Roy can't walk into a bar, so he walks into a bowling alley. Have you heard this one before?

Notes:

One day I'll stop coming up with bizarre mental images for my own prompts at 10:30 PM and starting them on my phone… But It Is Not This* Day.

(*April 14, apparently)

"Modern AU" for 520 Bingo! Everybody is going to live. I promise everybody is going to live. Happily ever after, even! Sad tone on this one, though, so proceed with caution. ♥

Work Text:

Roy feels like a ghost—incorporeal, transparent, disconnected.  Excised from what he recognized as his own life and his own time.  People look past him and through him, which makes sense, because he’s not sure that any of this is real.

He wants a drink.  He wants to wrap both hands around a cold glass of something and feel the condensation on his skin.  He wants to be sure that objects won’t just pass right through him.

It was a grave—ha—entrepreneurial oversight not to put a bar directly across the street from the hospital.  They’d make a killing, or a dying, or both of the above and quite a lot of tips to boot.  Is there some sort of prohibition in the zoning?  That sounds like exactly the sort of thing that some well-intentioned paperwork-pushing civil servant would impose on ordinary citizens who just need a fucking drink, now, please, oh, God

Beyond the endless tarmac sprawl of the parking lot—broken only by the occasional cement-rimmed island with a tragic little tree—Roy finds some dingy storefronts.  One of them is a bowling alley.

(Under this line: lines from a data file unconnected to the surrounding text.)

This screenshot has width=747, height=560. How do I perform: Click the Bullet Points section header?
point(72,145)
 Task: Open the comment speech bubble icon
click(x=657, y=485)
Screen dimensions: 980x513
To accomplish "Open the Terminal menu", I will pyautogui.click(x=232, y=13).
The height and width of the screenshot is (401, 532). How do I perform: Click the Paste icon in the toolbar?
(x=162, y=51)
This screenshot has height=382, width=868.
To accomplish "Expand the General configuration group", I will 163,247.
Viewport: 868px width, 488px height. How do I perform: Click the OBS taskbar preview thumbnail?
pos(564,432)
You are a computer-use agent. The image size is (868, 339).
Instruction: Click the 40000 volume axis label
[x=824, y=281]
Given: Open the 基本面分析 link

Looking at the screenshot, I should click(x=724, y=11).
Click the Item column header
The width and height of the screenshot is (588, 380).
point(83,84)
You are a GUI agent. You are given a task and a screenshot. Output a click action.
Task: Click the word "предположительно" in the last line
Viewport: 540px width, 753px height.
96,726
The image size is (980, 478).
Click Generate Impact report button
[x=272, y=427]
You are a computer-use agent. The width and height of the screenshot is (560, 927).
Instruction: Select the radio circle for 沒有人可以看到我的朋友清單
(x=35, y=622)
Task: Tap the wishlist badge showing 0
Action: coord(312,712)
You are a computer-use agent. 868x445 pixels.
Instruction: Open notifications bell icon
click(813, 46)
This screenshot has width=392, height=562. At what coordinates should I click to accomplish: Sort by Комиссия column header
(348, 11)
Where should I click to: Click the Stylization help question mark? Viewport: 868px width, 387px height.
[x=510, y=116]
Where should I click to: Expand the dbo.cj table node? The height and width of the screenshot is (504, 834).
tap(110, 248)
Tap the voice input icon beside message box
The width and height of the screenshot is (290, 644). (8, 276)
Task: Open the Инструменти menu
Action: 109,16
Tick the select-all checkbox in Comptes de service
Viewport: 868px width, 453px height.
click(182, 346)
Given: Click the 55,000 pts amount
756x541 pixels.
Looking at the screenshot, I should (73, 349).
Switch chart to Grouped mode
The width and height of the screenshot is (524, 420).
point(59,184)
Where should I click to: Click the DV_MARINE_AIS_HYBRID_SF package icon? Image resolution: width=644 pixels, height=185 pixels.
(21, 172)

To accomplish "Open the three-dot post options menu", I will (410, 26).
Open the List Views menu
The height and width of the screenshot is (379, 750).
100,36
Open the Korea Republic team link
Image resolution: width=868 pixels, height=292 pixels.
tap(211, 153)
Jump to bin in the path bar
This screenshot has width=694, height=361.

Fuck it, as Jean would probably say, if Jean was currently conscious.  Any port in a storm.  Any gasp of air in a flash flood.

If Roy is a ghost, he must be a poltergeist, at least: he’s able to open the door.  He proceeds through the hellish, trilling, neon-flashing sensory overload of a small arcade, at the other side of which a lousy bar with sticky counters waits like an oasis next to the bowling lanes.

Roy sits down.  The stools are sticky, too.  They’re upholstered with that awful glittery vinyl that someone decided looked fun and futuristic circa 1998 and imposed on every single institution that bills itself as an entertainment venue from there on out.

The guy leaning back against the shelves and shelves of hideous rentable bowling shoes gives Roy a pitying look, which he supposes he has probably earned.

“Do you have anything hard?” Roy asks.  “Or is it just a beer and wine license?”

“Sorry,” the guy says.  He must get this several times a day.  Roy pities him right back.  Take that.  “Here.”

The lamination on the faded paper menu is also sticky.  Roy decides not to think about it too much.  There is nothing on tap that he would drink under ordinary circumstances, but they don’t list any potent cocktails featuring bowling ball lubricant that would poison him enough to wipe out his short-term memory, and the circumstances have not been ordinary since he got the call.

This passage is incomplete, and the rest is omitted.